Inoltre, per il diritto penale tributario con riferimento alle falsità estimative, giova citare che, sempre per effetto del d.lgs. n. 158/2015 ai fini dell’applicazione del delitto di dichiarazione infedele previsto dall’art. 4 del medesimo d.lgs. n. 74/2000, non si tiene conto della non corretta classificazione, della valutazione di elementi attivi o passivi oggettivamente esistenti, rispetto ai quali i criteri concretamente applicati sono stati comunque indicati nel bilancio ovvero in altra documentazione rilevante ai fini fiscali, della violazione dei criteri di determinazione dell’esercizio di competenza, della non inerenza, della non deducibilità di elementi passivi reali. 1-ter.
Al di fuori di tali casi non danno comunque luogo a fatti punibili le valutazioni che singolarmente considerate, differiscono in misura inferiore al 10 per cento da quelle corrette. Degli importi compresi in tale percentuale non si tiene conto nella verifica del superamento delle soglie di punibilità previste dal comma 1, lettere a) e b) dell’art. 4 del d.lgs. n. 74/2000.
5. CONCLUSIONI SUL RAPPORTO FRA FRODE FISCALE E FALSO IN BILANCIO, oggi....;
Ciò premesso, il rapporto fra frode fiscale e falso in bilancio oggi, dopo le predette riforme, può essere così delineato. Il testo ante riforma dell’art. 3 del d.lgs. 74/2000 prevedeva come elemento costitutivo indefettibile la falsa rappresentazione contabile, il nuovo stile post d.lgs. n. 158/2015 non lo prevede più, pertanto la frode fiscale può essere commessa anche da chi non è obbligato a tenere le scritture contabili ed è divenuta un reato comune. D’altro canto, la presenza di tale elemento all’interno del testo dell’art 3 vecchia versione consentiva una più facile applicazione dell’art. 15 del codice penale e di sancire quindi il concorso apparente nonché il principio di specialità tra frode fiscale e falso in bilancio realizzato per esclusiva finalità fiscale. Ora il discorso è più complicato in astratto, ma in concreto ad avviso di chi scrive (sulla scorta anche delle considerazioni storiche supraespresse) le conclusioni non cambiano.

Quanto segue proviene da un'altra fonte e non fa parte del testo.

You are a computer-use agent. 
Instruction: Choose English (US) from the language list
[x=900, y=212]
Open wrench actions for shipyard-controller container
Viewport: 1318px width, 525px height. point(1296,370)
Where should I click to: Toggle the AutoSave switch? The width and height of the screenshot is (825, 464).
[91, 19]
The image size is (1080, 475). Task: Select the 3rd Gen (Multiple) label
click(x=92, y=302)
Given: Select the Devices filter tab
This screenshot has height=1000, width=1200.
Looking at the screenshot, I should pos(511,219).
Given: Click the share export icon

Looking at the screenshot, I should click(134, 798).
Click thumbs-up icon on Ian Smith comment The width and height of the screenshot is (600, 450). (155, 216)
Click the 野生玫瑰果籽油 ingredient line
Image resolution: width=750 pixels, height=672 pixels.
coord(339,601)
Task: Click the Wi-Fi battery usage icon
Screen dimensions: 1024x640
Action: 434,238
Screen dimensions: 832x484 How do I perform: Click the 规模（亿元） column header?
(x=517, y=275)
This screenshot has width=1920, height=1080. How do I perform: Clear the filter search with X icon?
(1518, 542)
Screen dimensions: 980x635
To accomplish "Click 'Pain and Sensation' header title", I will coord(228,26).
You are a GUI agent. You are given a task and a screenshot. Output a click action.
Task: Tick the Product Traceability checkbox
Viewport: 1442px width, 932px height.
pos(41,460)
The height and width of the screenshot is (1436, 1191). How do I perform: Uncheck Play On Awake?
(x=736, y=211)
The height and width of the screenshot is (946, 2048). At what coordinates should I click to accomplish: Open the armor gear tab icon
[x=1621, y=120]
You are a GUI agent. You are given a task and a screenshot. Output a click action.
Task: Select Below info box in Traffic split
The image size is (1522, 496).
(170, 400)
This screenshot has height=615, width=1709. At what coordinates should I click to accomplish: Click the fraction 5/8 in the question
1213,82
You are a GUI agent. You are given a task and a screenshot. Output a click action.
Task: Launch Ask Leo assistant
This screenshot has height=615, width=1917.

Infatti, l’eliminazione della locuzione "falsa rappresentazione nelle scritture contabili" ha solo il significato di rendere più ampia la fattispecie di frode fiscale, estendendola anche a soggetti non obbligati alla tenuta di scritture contabili, ma non rende irrilevante il predetto elemento ove sia in concreto il supporto, come elemento interno, della frode fiscale. Se cioè oggi un contribuente pone in essere una frode fiscale (o un altro delitto tributario ad es. dichiarazione infedele ex art. 4 del d.lgs. n. 74/2000) ponendo in essere operazioni simulate ovvero avvalendosi di documenti falsi o di altri comportamenti fraudolenti, e se ciò lo fa mediante un falso in bilancio (cosi come ora modificato dalla legge n. 69/2015) per esclusive finalità fiscali, si applicherà sempre l’art. 15 del c.p. e quindi solo la frode fiscale. Depone in tal senso anche l’elemento soggettivo della frode fiscale ("al fine di evadere le imposte") che rappresenta una species del genus dell’elemento soggettivo del falso in bilancio ("al fine di conseguire per sé o altri un ingiusto profitto"). Al di fuori dell’ipotesi in cui le false comunicazioni sociali siano state poste in essere per un’esclusiva finalità fiscale, si applicheranno sia il delitto di falso in bilancio sia il delitto tributario, in virtù dell’art. 81 del codice penale.